Selected extract:
◇ ◇ ◇
Controller computer installed in O-buoy

The O-buoy is a sophisticated autonomous platform that needs to control several different instruments but also to carefully manage power. It does this through the use of a supervisory computer. The Supervisory Computer (SC) was based on a Technologic Systems TS-7260 single board computer (SBC) and additional peripheral components. The SBC has two 16C550 type serial communication ports, two USB 2.0 ports, a 10/100 MBps Ethernet port, an integral SPI interface, 64 MB of RAM memory, 128 MB of Flash memory, an SD card socket, a battery backed-up real time clock, a 16 bit PC-104 expansion interface, an on-board temperature sensor, a user selectable capability for RS-232 or RS485/422 compatibility on its COM 2 serial port, and an ARM9 processor to operate at a clock rate of 200 MHz. The software operating system was the Debian Linux distribution as adapted for the TS-7260 SBC. The SBC was fitted with a four-port 16C550 type serial expansion card and a second Ethernet port (connected via a PC-104 expansion interface). The SBC and its options were specified at the time of purchase for operation to -40oC. Typical power consumption on the buoy was observed to be approximately 1.5W while running a demanding computation benchmark load with all ports operating at high rates.

Upon start-up the computer performed an initial boot from its Flash memory in the YAFFS internal format followed by a “pivot boot” to the full operating system in EXT file format. The full Linux operating system was contained on a 512 MB solid state disk drive. A 16 MB solid-state USB memory was installed to provide an on-board archive of all data that was obtained from every instrument and sensor. In the event of a possible (but unlikely) failure in the satellite communications system, the data complete records from the buoy will be available when the buoy is recovered.

The SC was operated at all times in a watch-dog mode; therefore it represents the baseline power demand of the O-Buoy system. This device was the only subsystem on the buoy that was constantly operating.
◇ ◇ ◇
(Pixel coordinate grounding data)
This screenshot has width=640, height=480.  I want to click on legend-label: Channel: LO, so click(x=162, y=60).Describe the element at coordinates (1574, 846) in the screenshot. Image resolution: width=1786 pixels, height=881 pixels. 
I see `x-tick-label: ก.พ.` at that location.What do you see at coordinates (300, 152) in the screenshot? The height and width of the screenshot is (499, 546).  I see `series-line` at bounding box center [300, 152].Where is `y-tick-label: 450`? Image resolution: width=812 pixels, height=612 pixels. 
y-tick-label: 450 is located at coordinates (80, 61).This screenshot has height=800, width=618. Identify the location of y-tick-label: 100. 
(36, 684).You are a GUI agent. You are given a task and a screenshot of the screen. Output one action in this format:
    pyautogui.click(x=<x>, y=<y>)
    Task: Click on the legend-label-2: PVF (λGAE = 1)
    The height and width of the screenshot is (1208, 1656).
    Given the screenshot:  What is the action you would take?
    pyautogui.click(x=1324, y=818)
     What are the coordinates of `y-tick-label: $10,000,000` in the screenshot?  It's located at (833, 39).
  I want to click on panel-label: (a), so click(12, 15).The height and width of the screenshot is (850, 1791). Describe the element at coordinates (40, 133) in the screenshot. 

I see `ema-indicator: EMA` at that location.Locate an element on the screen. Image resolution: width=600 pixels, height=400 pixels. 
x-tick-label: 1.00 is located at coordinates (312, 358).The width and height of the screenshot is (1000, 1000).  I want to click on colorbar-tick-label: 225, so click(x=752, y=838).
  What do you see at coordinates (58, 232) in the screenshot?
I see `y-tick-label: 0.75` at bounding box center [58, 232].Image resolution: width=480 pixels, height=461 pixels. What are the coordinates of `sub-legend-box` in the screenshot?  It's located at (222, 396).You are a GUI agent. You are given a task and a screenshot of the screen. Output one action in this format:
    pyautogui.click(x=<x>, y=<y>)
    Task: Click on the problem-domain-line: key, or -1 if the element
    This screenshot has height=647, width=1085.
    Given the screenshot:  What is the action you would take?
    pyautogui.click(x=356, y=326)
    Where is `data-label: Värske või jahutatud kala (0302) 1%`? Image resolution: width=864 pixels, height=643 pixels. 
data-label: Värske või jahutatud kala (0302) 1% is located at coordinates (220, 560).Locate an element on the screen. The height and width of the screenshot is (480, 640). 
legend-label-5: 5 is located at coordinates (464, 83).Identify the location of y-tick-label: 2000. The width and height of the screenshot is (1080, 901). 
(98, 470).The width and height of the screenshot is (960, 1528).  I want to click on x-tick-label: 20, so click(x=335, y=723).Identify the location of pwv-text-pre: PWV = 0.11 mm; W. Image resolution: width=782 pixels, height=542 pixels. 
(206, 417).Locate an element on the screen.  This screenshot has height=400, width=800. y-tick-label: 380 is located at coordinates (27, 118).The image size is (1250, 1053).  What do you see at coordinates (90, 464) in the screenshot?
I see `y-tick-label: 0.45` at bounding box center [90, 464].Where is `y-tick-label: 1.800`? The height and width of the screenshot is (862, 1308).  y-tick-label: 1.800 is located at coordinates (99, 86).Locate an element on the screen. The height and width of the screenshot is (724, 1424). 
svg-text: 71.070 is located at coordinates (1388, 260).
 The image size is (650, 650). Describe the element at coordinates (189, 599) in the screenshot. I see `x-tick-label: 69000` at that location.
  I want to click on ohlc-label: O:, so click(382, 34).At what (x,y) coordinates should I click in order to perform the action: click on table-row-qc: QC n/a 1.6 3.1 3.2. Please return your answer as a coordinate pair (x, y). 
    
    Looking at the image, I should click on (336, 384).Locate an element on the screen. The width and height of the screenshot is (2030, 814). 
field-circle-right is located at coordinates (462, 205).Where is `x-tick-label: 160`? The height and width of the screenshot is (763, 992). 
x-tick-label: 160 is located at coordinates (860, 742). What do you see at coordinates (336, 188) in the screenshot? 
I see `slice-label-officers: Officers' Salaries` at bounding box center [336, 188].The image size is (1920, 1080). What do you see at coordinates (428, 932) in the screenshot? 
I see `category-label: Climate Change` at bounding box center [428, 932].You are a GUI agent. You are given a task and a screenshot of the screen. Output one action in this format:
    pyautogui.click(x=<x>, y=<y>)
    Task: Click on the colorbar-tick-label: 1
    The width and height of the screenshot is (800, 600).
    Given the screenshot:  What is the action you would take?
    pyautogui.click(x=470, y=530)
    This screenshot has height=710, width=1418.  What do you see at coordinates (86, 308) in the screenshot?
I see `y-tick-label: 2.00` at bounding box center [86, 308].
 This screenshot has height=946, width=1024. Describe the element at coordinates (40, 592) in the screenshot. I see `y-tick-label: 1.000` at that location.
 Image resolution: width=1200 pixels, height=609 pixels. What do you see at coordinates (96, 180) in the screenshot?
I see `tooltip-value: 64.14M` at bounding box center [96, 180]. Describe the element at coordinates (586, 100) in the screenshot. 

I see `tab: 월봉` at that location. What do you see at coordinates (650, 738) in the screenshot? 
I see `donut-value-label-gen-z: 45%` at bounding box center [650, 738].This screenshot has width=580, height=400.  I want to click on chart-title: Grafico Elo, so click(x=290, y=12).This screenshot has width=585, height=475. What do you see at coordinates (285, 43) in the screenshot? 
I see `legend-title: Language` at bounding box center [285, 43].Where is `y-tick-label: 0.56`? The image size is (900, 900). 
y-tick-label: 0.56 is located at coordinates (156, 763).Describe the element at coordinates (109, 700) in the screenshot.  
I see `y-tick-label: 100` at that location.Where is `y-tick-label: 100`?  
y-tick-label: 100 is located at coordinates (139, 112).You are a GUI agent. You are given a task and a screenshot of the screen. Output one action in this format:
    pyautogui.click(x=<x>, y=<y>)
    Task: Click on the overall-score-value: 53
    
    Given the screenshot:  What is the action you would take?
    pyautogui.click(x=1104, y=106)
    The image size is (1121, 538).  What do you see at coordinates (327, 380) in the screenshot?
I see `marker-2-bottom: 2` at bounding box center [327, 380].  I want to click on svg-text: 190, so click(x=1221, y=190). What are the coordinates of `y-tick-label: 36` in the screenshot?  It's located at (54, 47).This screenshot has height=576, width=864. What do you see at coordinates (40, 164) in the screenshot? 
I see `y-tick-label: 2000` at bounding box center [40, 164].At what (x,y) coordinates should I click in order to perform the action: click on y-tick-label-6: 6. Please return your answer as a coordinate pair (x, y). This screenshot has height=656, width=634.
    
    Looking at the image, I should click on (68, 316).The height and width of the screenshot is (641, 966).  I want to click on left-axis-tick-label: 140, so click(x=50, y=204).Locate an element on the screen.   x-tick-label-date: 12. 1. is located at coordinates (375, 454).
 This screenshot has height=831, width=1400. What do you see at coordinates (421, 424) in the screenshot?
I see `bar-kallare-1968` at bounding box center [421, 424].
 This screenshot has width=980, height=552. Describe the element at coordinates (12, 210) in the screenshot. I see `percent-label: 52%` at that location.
◇ ◇ ◇
Write out the part of the passage on the O-buoy's supervisory computer that begins at the words "Upon start-up the" and stops after "was constantly operating.".

Upon start-up the computer performed an initial boot from its Flash memory in the YAFFS internal format followed by a “pivot boot” to the full operating system in EXT file format. The full Linux operating system was contained on a 512 MB solid state disk drive. A 16 MB solid-state USB memory was installed to provide an on-board archive of all data that was obtained from every instrument and sensor. In the event of a possible (but unlikely) failure in the satellite communications system, the data complete records from the buoy will be available when the buoy is recovered.

The SC was operated at all times in a watch-dog mode; therefore it represents the baseline power demand of the O-Buoy system. This device was the only subsystem on the buoy that was constantly operating.